E vabbè, in fondo non poteva essere una sorpresa.

La rivista Times Higher Education, una pubblicazione nata dal quotidiano The Times, ha pubblicato la classifica delle prime duecento università mondiali (http://www.timeshighereducation.co.uk/world-university-rankings/2010-2011/top-200.html).

A questo punto, potrei finire qui di scrivere perché il resto è scontato.

Tutt’altro

 che sciovinisti, gl’inglesi hanno retrocesso da classifiche stilate da altri Cambridge ed Oxford a pari merito al sesto posto, mettendole alle spalle di cinque scuole statunitensi, dove Harvard sopravanza di un’incollatura il California Institute of Technology.

Scorrendo la lista, bisogna arrivare al 14° posto per trovare un’università che non sia anglo-americana, e questa è l’ETH di Zurigo. Al 21° posto si piazza l’Università di Hong Kong, al 28° ci sta la Corea, al 34° Singapore, al 37° la Cina. Poi, giù alla 112° piazza c’è la Bilkent di Ankara, e c’è il Belgio, l’Olanda (piccina com’è, ne ha 10 in classifica), l’Egitto, la Danimarca, la Spagna, la Norvegia…

E noi? Le nostre 78 università?

Beh, la classifica tiene conto di ricerca, di qualità dell’insegnamento, degli stimoli creati dall’ambiente accademico e anche di quanto guadagnano docenti e ricercatori. A questo punto, che cosa pretendete? Ovvio che noi non esistiamo in classifica!

Da noi, quella che viene spacciata per ricerca è nella quasi totalità dei casi la riproduzione di qualcosa di già fatto altrove o, comunque, di qualcosa che costi poco in termini di quattrini e d’impegno. Quasi sempre, gl’italici cosiddetti “centri di ricerca” altro non sono se non carrozzoni, carrozzelle o carrozzine in cui sistemare qualche “luminare” che, a sua volta, sistemerà qualche figlio, quando non qualcosa d’altro. E, nella quasi totalità dei casi, l’unico scopo di quei centri è sopravvivere, questo certo non facendo ricerca, se non altro perché non ci sono i soldi nemmeno per pagare le bollette del gas, ma semplicemente pagando stipendi da dieta ferrea. Così, quando sentiamo i nostri mezzi di cosiddetta informazione strombazzare di scoperte epocali uscite da qualche nostra università, meglio cambiare canale sperando di trovarci la Ferilli sul sofà.

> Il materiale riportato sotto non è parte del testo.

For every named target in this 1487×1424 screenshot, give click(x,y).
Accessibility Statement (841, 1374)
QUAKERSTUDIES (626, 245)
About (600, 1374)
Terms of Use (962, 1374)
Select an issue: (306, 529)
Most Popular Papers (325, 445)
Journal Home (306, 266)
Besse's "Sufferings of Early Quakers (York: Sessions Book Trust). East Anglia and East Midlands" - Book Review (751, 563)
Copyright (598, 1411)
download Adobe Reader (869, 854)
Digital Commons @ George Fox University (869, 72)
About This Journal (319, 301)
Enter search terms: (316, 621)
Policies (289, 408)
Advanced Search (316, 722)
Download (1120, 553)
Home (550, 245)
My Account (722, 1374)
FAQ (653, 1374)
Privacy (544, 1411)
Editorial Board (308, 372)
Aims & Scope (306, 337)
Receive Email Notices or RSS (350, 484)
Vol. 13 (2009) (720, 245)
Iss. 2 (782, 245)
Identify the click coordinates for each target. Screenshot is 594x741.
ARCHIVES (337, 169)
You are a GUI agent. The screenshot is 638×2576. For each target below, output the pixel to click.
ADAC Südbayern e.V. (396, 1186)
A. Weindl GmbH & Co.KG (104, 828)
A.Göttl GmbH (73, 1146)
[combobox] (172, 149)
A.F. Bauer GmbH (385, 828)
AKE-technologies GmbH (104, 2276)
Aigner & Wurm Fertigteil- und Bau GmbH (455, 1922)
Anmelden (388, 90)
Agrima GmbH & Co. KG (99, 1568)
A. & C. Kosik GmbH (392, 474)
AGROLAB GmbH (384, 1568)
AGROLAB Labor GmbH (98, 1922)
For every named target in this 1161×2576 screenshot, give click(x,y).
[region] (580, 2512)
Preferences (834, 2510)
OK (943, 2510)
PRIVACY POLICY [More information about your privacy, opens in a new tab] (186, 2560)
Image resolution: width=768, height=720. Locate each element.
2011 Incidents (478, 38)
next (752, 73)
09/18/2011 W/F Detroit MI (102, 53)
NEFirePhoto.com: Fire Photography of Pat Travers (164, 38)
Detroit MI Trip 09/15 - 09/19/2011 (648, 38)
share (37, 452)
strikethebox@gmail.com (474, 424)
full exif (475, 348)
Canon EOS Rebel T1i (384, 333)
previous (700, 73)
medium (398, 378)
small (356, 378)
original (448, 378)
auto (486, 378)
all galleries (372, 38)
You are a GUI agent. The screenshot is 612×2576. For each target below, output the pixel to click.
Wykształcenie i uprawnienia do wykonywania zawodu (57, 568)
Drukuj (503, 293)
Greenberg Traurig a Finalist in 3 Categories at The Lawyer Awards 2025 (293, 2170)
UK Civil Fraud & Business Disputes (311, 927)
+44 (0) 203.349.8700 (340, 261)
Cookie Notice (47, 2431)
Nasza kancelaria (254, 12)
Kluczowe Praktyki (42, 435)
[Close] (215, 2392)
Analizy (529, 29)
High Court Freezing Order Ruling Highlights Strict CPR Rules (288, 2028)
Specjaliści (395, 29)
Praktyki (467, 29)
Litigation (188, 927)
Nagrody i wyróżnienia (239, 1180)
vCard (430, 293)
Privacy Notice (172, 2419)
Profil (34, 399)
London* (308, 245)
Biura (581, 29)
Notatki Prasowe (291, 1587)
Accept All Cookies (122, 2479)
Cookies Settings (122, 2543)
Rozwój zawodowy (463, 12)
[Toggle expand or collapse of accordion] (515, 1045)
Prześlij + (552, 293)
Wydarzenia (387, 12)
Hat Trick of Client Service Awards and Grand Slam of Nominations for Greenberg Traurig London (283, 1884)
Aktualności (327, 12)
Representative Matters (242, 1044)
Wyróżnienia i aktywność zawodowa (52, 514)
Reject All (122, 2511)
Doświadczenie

Venendo alla qualità dell’insegnamento, chi ha avuto la ventura di assistere a qualche confronto che mi è capitato di sostenere con qualche professore di università o politecnici sa perfettamente che, come vuole l’immagine popolare, il sangue da una rapa non si può cavare. Basterebbe, poi, leggersi le esternazioni “scientifiche” di certi docenti a proposito delle nanopatologie per mettere la giusta cornice al quadretto. Che razza di prodotti potranno uscire da maestri di quella fatta è cosa su cui non sprecare una riga.

Stimoli ambientali? Beh, gli studenti che vedono le apparecchiature su cui si posa leggera la polvere della desuetudine potrebbero essere stimolati a prendere un piumino e a darsi da fare. E non parlo solo dell’ormai mitica Università di Urbino (prestigiosissima secondo qualche bello spirito) e di quello che fu il nostro microscopio: percorrendo i laboratori è sempre più comune imbattersi in strumenti morti da tempo immemorabile un po’ perché non c’è un soldo per la manutenzione e un po’ perché nessuno li saprebbe comunque usare. Il resto dell’ambiente accademico è su questa lunghezza d’onda. Volendo, poi, osservare l’ambiente dal punto di vista morale, chi ha qualche esperienza di accademia e, magari, di concorsi, sa che l’argomento si farebbe osceno.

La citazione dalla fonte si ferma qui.